Making Inferences with a Trained Model

[ozlander]

I've noticed that most of the examples include a test phase to evaluate the trained model. For example, in examples/tgn.py this is achieved through knowing pos_dst and generating a random neg_dst. If we assume src is known in a link prediction task, how does one make an inference on completely unknown connections to dst? I.e., we cannot assume to know anything about pos_dst, but we do know the nodes of both src and dst. So in a real-world case, there is no test data since we're trying to predict that.

One thought I had was to loop predict every possible edge combination and infer the strongest cases for edges that way. For example:

out1 = link_pred(z[assoc[src]], z[assoc[1,1,1,1,1]])
out2 = link_pred(z[assoc[src]], z[assoc[2,2,2,2,2]])

My reasoning being that these probabilities can then be compared somehow to arrive at the "strongest" probabilities associated with specific edges. However, I fear that this may not be correct or appropriately comparable in this way. Is there a recommended way to make a completely unseen inference using a trained model? Thank you (forgive my lack of a mathematical foundation; slowly and amateurishly learning about all of this)!

[rusty1s]

There is sadly no good answer to this. If you have no further knowledge and simply want to predict the next state of the graph, you need to compute the probability of every potential edge, which obviously does not scale well and is kind of a limitation of link prediction models. However, often, you may be only interested in a set of candidates or the existence of a single edge.

[rusty1s]

The outputs are only dependent based on the previous graph state. You can safely query and derive predictions of any node pair from z.

[ozlander]

I'm trying to reconstruct the full predicted graph on an edge-by-edge basis now to see if I understand the overall process correctly. Is it correct to say that the highest probability given by sigmoid().cpu() will reveal the predicted edge? So for a particular node A, whichever destination node B gives it the highest value relative to other destination nodes will always be the predicted edge. It doesn't matter if node C has a higher probability for node B than A, it's A's relationship with its potential destination nodes that's used to calculate the prediction?

[rusty1s]

Not necessarily since there can be multiple interactions involving the same node, i.e. node A might interact with node B and C for a given timestamp. IMO, a simple threshold, i.e., sigmoid().cpu() > 0.85 should be sufficient to reveal likely interactions.

[ozlander]

Using a threshold makes sense, but what I can't seem to understand is how the authors implemented inductive versus transductive link prediction. With my data, I achieve performance of approximately 95% using the code in examples/tgn.py, but once I loop over edge permutations to calculate sigmoid.cpu(), I get terrible performance when choosing the edge with the highest probability.
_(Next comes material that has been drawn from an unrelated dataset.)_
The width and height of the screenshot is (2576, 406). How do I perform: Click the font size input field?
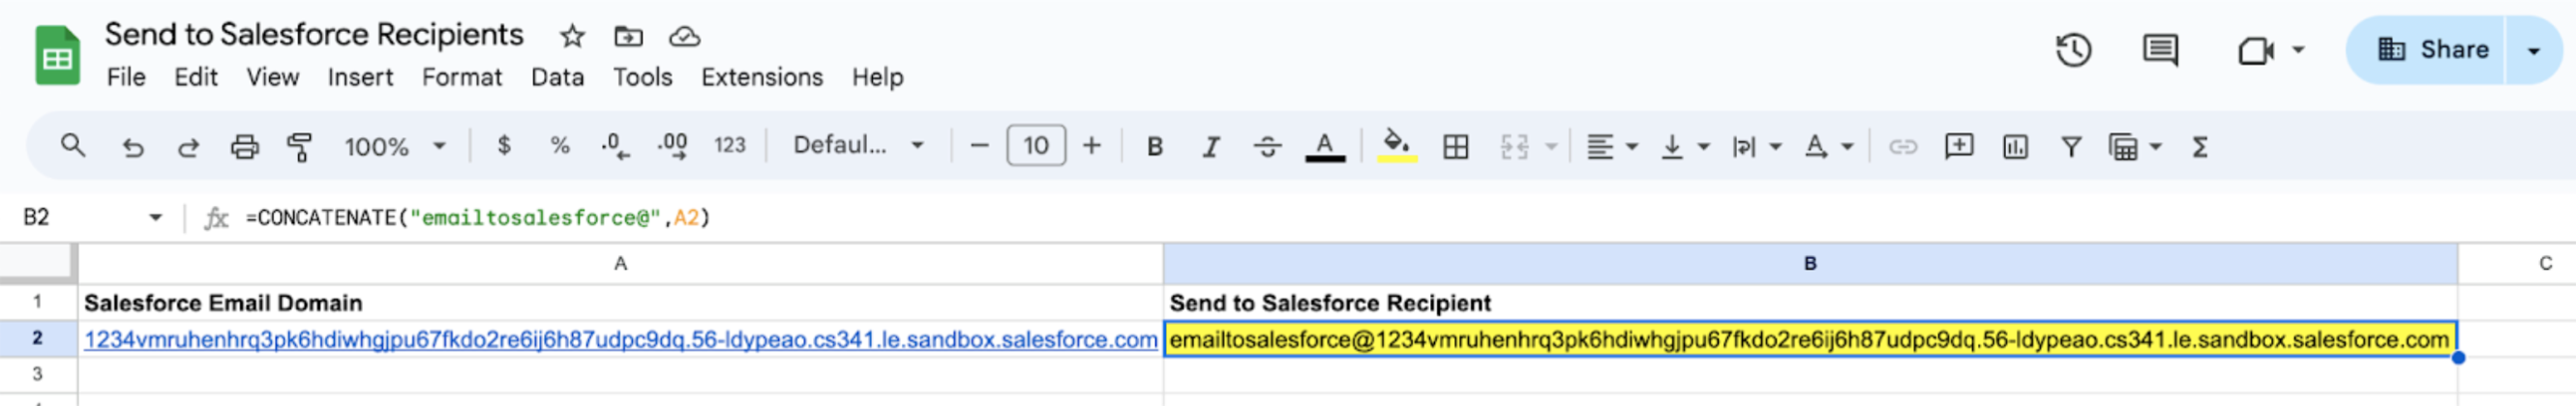point(1035,146)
I'm trying to replicate this with the Wikipedia dataset, but I can't understand how the method above should produce substantially different performance than the code below:

pos_out = link_pred(z[assoc[src]], z[assoc[pos_dst]])
neg_out = link_pred(z[assoc[src]], z[assoc[neg_dst]])

y_pred = torch.cat([pos_out, neg_out], dim=0).sigmoid().cpu()
y_true = torch.cat([torch.ones(pos_out.size(0)), torch.zeros(neg_out.size(0))], dim=0)
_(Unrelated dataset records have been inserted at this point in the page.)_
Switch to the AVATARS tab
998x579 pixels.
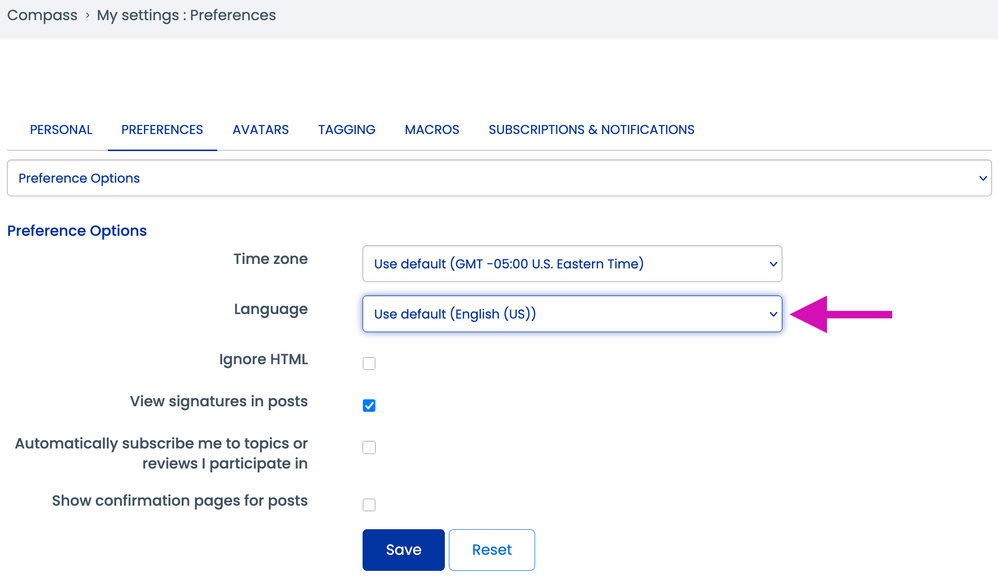coord(260,129)
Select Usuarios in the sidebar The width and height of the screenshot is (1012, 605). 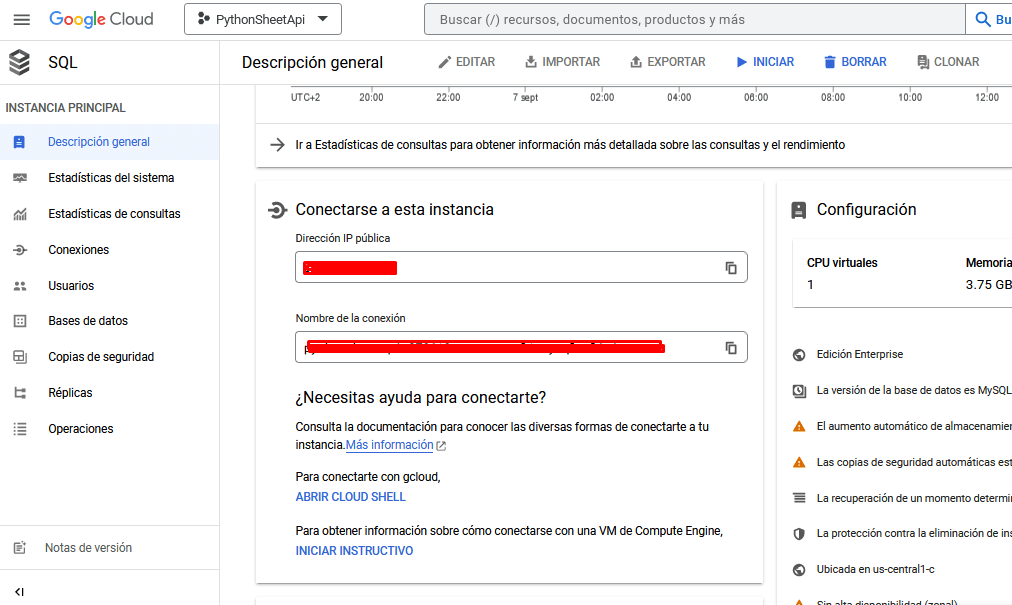71,286
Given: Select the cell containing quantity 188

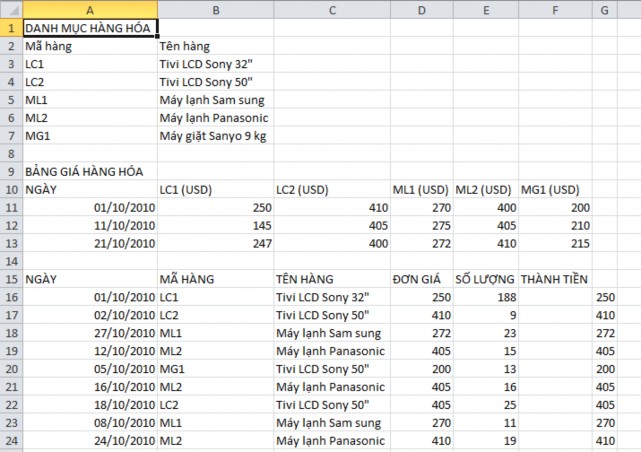Looking at the screenshot, I should point(485,297).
aps.append(average_precision_score(y_true, y_pred))
aucs.append(roc_auc_score(y_true, y_pred))

This is especially perplexing given that the authors of the paper show similar performance for both inductive and transductive approaches. I feel like I'm missing something?

[rusty1s]

What do you mean with getting terrible performance? Note that TGN evaluates the performance of the model only by comparing predictions to a single randomly sampled negative example. You should get a more realistic feel of how well TGN performs by increasing the number of sampled negative edges.